TDE keys perform encryption. You cannot create a Smartpoint without a TDE key. This panel allows you to add, edit, delete, or rotate the keys.
Adding a TDE Key
To add a key, click Add button to open Add TDE Key window.
Perform the following steps.
- Define a name for the key in Name
- Select desired options from the Key Rotation, Key Retirement, and Key Destruction drop-down. For more information, refer the table.
- Click Save button to save the changes else, click Cancel.
Key Rotation allows you to decide when a TDE key should no longer be used for encryption or decryption. Click the drop-down menu, choose from the range of time frames, from 1 month to 10 years. Once the TDE key reaches this age, a new TDE key is created and used. The previously used TDE key(s) will continue to be distributed along with the new TDE key until the old TDE key(s) reach the retirement or destruction date.
The age selected in the Key Retirement drop-down menu dictates when a TDE key is no longer used for encryption or decryption. However, this TDE key can be pulled out of retirement by changing the age back to None or increasing the age for retirement.
At the age selected in this drop-down menu, the TDE key is destroyed. This TDE key will never be able to be used again for decryption or encryption, so any file encrypted with this TDE key cannot be unlocked in the future.

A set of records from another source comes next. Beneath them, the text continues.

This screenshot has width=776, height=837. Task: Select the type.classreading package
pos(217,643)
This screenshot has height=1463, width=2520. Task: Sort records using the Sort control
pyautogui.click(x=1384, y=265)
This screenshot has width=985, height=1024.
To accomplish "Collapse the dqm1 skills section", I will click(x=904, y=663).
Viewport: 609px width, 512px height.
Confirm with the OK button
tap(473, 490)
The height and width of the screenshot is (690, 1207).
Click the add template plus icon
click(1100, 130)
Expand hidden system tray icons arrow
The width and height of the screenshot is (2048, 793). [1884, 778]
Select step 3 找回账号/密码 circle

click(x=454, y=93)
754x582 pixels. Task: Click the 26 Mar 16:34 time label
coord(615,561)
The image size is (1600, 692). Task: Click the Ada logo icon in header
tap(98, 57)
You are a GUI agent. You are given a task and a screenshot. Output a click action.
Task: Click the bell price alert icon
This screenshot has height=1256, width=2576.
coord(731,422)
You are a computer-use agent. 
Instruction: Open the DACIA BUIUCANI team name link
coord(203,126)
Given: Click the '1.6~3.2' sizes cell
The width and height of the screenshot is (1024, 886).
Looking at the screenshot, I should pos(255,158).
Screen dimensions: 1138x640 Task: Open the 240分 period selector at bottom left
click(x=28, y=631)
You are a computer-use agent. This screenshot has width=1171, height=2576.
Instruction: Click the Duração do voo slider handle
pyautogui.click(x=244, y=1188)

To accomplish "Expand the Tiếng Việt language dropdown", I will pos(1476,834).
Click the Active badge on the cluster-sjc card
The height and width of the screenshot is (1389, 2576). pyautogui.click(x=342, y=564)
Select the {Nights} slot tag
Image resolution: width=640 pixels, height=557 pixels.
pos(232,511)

*Note: Key Destruction is permanent.
Editing a TDE Key
You can edit a TDE key anytime in PEM Administrator. Click Edit next to the key you want to edit. You may adjust the time of key rotation, key retirement, or key destruction. The team having permission to decrypt files with a TDE key and encrypt files with the same TDE key can be changed as well.
Following panels appear while editing a TDE key:
- Participants: This panel displays the users actively associated with the key.
- Completed Rotations: This panel displays the successful key rotations. It displays information about who started the key rotation along with the completion date (or timestamp).
Deleting a TDE Key
You can delete a TDE key anytime in PEM Administrator. Click Delete next to the key you want to remove.
Note: Deleting a key has the same effects as key destruction. Any file encrypted with this TDE key cannot be decrypted in future.